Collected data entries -
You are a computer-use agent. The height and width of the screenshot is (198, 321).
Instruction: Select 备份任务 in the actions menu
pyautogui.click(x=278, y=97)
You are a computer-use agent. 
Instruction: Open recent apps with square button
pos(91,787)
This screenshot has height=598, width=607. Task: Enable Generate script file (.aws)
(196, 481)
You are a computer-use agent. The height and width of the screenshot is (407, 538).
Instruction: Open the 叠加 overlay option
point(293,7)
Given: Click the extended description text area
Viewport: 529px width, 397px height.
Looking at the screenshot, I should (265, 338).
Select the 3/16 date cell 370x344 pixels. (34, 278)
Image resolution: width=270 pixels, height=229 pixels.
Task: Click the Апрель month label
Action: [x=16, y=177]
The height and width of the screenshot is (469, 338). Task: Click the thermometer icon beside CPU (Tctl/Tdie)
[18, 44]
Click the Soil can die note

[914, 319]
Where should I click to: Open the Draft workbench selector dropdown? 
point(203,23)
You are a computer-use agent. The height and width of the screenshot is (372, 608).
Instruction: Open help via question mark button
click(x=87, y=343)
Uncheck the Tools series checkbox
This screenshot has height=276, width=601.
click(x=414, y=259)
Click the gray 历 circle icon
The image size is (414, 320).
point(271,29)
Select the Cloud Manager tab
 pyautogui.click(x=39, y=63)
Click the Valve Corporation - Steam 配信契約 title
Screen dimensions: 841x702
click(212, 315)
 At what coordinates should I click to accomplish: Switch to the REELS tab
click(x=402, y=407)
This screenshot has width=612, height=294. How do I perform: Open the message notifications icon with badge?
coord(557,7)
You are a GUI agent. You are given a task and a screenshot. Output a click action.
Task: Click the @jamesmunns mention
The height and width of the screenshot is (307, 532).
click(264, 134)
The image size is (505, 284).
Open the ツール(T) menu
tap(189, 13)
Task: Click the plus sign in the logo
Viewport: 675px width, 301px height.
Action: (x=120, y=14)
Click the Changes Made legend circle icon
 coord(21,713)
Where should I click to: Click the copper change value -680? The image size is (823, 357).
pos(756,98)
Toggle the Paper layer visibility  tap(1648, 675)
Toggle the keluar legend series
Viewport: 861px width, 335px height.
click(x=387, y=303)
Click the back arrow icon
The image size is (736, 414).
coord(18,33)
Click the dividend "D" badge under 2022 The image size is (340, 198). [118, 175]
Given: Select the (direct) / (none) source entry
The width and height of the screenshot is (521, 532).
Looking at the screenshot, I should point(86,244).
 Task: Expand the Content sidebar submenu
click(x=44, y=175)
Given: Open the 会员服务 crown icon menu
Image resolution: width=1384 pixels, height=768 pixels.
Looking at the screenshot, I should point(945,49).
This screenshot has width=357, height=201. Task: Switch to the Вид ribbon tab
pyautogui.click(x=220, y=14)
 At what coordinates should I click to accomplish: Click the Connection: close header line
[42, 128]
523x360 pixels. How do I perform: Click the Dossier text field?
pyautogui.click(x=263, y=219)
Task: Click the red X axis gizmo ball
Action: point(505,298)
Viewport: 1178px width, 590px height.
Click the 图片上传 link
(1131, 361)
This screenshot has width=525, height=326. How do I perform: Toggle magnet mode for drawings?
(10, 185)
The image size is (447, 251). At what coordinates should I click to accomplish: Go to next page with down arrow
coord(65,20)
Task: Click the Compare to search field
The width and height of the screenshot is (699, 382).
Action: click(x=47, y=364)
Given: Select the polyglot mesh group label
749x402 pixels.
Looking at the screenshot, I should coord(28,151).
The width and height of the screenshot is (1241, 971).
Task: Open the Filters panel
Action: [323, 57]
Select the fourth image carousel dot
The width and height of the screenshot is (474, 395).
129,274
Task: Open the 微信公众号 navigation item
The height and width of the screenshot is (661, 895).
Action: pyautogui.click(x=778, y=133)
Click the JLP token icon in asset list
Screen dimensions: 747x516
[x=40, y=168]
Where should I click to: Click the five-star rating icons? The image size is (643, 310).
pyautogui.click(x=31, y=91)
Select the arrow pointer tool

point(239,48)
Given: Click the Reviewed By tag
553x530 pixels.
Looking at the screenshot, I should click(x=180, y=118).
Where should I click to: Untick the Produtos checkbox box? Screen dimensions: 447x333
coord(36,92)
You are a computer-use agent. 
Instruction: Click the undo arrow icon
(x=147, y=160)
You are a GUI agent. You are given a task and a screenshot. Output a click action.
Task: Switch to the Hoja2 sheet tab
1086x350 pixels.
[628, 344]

EXERCISE INSTRUCTIONS - Filter the entries down to the lines holding the string "series". Copy each of those lines.

PROBLEM SOLUTION -
Uncheck the Tools series checkbox
Toggle the keluar legend series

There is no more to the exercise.